Exercise = The reply to the records below should contain exactly the lines from the line with "The width and height of the screenshot is (1555, 784)." through the line with "Given: Uncheck the Save changes checkbox", and nothing besides.

*** Opening of Provided data ***

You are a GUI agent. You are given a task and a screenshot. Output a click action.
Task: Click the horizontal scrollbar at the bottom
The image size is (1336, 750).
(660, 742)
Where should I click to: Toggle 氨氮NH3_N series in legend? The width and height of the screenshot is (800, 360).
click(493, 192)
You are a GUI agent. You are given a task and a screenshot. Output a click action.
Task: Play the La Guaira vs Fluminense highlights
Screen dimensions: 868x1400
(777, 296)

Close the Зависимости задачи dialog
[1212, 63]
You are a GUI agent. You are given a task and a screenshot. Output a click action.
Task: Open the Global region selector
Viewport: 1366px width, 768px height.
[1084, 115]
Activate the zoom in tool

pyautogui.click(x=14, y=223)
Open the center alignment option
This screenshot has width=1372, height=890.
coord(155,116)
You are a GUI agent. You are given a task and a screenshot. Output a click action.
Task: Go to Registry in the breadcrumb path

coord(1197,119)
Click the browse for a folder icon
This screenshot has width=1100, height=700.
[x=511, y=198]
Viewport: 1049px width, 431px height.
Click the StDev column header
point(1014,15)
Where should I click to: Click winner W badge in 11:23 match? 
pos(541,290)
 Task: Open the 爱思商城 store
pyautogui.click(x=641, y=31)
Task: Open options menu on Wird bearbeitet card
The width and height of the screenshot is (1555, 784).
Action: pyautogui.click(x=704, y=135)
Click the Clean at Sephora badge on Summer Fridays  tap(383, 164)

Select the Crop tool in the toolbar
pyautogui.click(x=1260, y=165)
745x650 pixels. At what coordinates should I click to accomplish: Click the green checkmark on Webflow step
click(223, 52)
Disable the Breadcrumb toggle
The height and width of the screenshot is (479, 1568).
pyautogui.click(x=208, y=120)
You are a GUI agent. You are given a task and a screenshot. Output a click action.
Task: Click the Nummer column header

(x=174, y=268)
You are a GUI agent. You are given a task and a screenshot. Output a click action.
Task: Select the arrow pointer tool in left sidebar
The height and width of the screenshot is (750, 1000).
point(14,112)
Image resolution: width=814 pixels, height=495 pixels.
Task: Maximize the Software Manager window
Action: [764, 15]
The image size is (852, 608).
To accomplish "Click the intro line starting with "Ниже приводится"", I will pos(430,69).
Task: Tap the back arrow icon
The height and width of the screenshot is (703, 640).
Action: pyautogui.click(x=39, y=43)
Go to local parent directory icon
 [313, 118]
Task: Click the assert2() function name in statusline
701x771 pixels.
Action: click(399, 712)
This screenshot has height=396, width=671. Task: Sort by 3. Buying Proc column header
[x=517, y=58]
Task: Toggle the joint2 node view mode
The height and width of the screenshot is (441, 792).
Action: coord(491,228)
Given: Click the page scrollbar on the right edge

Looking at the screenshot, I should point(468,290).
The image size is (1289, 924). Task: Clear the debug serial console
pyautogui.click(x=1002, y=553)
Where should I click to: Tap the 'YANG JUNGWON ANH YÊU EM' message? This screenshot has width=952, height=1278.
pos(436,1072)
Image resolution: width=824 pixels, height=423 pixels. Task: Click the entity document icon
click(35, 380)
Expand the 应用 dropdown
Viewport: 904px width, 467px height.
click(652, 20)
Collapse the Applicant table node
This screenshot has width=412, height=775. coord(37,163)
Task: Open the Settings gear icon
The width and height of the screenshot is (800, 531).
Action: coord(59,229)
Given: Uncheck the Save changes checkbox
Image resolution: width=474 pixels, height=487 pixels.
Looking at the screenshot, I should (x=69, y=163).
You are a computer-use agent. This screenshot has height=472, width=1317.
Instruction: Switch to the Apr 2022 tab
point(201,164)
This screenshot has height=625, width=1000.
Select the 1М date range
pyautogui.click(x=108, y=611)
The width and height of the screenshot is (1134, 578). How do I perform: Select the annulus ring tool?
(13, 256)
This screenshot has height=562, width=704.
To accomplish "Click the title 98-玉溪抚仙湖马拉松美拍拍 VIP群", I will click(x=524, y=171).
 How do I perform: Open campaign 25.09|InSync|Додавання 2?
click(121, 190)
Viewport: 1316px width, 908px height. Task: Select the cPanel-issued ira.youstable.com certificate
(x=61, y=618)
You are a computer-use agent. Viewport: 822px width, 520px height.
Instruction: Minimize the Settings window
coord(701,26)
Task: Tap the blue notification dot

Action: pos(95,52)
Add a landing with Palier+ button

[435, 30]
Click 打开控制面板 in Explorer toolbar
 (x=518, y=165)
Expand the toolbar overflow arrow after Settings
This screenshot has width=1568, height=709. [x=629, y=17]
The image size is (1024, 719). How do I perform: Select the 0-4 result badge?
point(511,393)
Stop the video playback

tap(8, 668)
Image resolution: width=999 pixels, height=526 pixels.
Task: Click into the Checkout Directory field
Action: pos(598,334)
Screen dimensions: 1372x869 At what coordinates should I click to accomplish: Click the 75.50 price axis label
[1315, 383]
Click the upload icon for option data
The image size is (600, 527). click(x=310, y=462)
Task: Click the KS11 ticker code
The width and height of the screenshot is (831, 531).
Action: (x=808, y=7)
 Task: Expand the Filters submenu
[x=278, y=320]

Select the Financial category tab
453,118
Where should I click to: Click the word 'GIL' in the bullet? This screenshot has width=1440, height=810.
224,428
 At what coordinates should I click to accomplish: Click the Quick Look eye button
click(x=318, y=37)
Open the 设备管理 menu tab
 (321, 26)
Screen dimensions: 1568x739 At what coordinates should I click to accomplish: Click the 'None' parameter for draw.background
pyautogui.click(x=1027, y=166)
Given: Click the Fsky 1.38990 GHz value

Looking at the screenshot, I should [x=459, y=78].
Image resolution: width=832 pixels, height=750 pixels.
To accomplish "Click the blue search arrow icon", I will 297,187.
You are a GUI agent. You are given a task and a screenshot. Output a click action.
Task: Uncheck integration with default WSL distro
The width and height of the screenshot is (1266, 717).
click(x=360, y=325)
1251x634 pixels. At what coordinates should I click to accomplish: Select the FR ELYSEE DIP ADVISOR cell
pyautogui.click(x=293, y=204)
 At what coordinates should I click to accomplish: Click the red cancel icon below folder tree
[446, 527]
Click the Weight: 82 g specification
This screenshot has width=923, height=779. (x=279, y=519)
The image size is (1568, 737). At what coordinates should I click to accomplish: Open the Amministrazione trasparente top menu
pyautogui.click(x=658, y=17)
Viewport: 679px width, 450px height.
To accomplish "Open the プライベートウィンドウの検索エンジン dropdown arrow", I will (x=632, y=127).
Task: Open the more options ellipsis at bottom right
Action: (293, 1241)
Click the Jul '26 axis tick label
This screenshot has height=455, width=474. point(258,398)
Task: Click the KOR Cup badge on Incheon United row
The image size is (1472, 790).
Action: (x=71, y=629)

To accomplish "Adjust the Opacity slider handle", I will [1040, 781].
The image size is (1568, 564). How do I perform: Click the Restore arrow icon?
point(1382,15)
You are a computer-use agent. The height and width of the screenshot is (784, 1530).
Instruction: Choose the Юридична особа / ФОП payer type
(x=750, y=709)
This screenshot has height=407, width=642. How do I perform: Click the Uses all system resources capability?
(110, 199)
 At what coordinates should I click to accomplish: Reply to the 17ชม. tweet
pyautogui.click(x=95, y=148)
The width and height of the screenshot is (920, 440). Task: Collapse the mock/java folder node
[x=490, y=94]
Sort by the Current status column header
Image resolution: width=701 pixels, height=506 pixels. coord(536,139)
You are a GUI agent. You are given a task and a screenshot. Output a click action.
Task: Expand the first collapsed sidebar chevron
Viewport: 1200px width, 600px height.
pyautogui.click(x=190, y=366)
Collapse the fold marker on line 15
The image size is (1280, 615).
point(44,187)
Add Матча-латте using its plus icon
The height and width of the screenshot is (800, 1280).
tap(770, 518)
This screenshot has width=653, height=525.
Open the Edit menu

*** Close of Provided data ***

The completed task =
The width and height of the screenshot is (1555, 784).
Action: pyautogui.click(x=704, y=135)
Click the Clean at Sephora badge on Summer Fridays  tap(383, 164)

Select the Crop tool in the toolbar
pyautogui.click(x=1260, y=165)
745x650 pixels. At what coordinates should I click to accomplish: Click the green checkmark on Webflow step
click(223, 52)
Disable the Breadcrumb toggle
The height and width of the screenshot is (479, 1568).
pyautogui.click(x=208, y=120)
You are a GUI agent. You are given a task and a screenshot. Output a click action.
Task: Click the Nummer column header

(x=174, y=268)
You are a GUI agent. You are given a task and a screenshot. Output a click action.
Task: Select the arrow pointer tool in left sidebar
The height and width of the screenshot is (750, 1000).
point(14,112)
Image resolution: width=814 pixels, height=495 pixels.
Task: Maximize the Software Manager window
Action: [764, 15]
The image size is (852, 608).
To accomplish "Click the intro line starting with "Ниже приводится"", I will pos(430,69).
Task: Tap the back arrow icon
The height and width of the screenshot is (703, 640).
Action: pyautogui.click(x=39, y=43)
Go to local parent directory icon
 [313, 118]
Task: Click the assert2() function name in statusline
701x771 pixels.
Action: click(399, 712)
This screenshot has height=396, width=671. Task: Sort by 3. Buying Proc column header
[x=517, y=58]
Task: Toggle the joint2 node view mode
The height and width of the screenshot is (441, 792).
Action: coord(491,228)
Given: Click the page scrollbar on the right edge

Looking at the screenshot, I should point(468,290).
The image size is (1289, 924). Task: Clear the debug serial console
pyautogui.click(x=1002, y=553)
Where should I click to: Tap the 'YANG JUNGWON ANH YÊU EM' message? This screenshot has width=952, height=1278.
pos(436,1072)
Image resolution: width=824 pixels, height=423 pixels. Task: Click the entity document icon
click(35, 380)
Expand the 应用 dropdown
Viewport: 904px width, 467px height.
click(652, 20)
Collapse the Applicant table node
This screenshot has width=412, height=775. coord(37,163)
Task: Open the Settings gear icon
The width and height of the screenshot is (800, 531).
Action: coord(59,229)
Given: Uncheck the Save changes checkbox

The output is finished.